The pathophysiology underlying functional constipation might be multifactorial and is certainly not well understood. Functional constipation results from abnormal function of the colon, rectum and sphincter complex, and conscious and subconscious factors in the child. Two main subgroups are described: slow-transit constipation; and outlet obstruction, leading to retention of feces in the rectum and extending to the whole colon. It is unclear whether different pathophysiological mechanisms are involved in each of these forms of constipation.

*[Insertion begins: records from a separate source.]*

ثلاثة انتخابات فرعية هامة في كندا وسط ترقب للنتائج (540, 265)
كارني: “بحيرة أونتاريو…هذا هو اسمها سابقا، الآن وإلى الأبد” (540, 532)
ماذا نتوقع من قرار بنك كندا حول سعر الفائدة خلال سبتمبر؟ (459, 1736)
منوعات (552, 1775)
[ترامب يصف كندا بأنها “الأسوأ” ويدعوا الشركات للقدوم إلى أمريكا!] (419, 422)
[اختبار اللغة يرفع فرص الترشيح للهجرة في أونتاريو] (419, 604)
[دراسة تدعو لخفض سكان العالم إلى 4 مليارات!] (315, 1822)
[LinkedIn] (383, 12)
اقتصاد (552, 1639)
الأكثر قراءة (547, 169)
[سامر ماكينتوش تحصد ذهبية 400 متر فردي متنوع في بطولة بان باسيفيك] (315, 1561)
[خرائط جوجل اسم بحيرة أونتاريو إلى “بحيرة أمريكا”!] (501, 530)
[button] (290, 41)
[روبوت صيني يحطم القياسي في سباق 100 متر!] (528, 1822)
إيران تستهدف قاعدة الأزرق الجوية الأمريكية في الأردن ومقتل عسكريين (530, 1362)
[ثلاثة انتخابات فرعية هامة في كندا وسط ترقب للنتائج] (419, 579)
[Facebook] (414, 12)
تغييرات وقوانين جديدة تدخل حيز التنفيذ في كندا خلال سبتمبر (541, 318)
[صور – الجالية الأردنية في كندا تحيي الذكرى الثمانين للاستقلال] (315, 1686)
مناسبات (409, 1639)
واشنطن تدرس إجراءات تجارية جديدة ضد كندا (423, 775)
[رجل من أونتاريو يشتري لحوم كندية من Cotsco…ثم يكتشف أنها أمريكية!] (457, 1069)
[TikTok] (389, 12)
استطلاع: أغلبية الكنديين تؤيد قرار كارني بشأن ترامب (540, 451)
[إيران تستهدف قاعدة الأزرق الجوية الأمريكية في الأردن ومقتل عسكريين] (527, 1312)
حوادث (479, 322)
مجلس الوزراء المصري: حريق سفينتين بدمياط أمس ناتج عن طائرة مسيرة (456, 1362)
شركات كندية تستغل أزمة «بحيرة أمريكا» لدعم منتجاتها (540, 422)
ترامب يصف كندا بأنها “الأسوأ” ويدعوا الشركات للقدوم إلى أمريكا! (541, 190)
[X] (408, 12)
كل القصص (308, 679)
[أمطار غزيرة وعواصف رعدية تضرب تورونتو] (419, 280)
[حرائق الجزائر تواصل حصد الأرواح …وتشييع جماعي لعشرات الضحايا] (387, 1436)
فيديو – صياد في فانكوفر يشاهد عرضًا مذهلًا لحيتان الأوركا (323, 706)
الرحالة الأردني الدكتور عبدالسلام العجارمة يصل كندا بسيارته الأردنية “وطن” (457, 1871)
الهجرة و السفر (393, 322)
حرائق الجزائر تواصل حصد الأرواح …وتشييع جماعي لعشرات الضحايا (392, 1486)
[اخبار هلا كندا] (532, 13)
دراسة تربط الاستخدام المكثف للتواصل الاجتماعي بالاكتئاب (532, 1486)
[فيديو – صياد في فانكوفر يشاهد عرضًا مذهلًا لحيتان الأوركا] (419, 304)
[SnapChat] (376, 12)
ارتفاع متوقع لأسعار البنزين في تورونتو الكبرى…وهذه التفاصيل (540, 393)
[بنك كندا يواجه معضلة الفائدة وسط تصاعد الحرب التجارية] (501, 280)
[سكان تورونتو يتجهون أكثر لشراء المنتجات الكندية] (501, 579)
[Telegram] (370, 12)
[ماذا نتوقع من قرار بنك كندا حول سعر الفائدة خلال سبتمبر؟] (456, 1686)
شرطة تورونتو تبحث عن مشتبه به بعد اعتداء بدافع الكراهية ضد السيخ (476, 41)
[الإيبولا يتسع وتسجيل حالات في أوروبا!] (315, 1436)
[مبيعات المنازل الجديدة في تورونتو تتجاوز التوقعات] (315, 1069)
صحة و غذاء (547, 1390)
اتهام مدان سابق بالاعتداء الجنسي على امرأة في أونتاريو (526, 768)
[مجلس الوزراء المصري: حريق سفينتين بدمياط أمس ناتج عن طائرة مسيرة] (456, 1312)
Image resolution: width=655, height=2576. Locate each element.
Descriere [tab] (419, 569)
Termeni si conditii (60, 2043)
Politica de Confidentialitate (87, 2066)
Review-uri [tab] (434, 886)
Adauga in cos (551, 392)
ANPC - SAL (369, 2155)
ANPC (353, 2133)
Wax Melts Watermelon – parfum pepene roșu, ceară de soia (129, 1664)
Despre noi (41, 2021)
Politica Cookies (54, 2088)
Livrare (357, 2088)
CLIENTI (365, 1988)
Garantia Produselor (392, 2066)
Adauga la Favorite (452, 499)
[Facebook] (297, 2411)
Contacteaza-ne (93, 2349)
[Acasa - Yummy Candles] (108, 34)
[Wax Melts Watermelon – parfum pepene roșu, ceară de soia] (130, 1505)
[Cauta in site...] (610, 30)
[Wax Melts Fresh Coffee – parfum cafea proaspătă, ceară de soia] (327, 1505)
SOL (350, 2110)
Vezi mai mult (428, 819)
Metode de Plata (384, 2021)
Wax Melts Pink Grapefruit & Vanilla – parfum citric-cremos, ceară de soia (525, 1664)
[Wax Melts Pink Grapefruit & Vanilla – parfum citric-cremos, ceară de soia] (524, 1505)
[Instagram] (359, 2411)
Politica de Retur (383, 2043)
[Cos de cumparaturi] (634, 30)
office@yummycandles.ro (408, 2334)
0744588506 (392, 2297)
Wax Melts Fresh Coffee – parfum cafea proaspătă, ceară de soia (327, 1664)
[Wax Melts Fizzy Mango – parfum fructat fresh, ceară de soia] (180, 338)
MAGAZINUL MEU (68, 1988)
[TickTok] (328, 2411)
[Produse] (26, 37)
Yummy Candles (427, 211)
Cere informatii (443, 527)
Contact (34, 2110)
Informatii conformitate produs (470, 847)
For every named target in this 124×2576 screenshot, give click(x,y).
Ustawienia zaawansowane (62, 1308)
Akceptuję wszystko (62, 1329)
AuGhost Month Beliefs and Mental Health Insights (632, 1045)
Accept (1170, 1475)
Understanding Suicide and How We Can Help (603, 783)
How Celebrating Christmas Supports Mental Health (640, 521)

This can be diagnosed by colonic transit time measurements, showing an overall delay in colonic transit time over the whole colon. Both
muscular (impaired contractility) and neural (uncoordinated activity) mechanisms may lead to impairment of propulsion of fecal contents leading to slow-transit constipation.12 Mechanisms underlying these entities might be an impairment of neural transmitter function, such as nitric oxide (NO) or substance P, or aberrations in the interstitial cells of Cajal. However, this entity remains extremely difficult to explain and might be secondary to the effect of stasis.
In addition to neuromuscular dysfunction, constipation can also result from massive fecal retention in the rectum. It has been shown that voluntary retention of feces can cause a delay in colonic transit in healthy volunteers. Similarly, massive fecal retention in children can also inhibit colonic transit and thus indirectly leads to prolonged transit time. In several children, slow-transit constipation after treatment changes to outlet obstruction with only a delay in the rectosigmoid region.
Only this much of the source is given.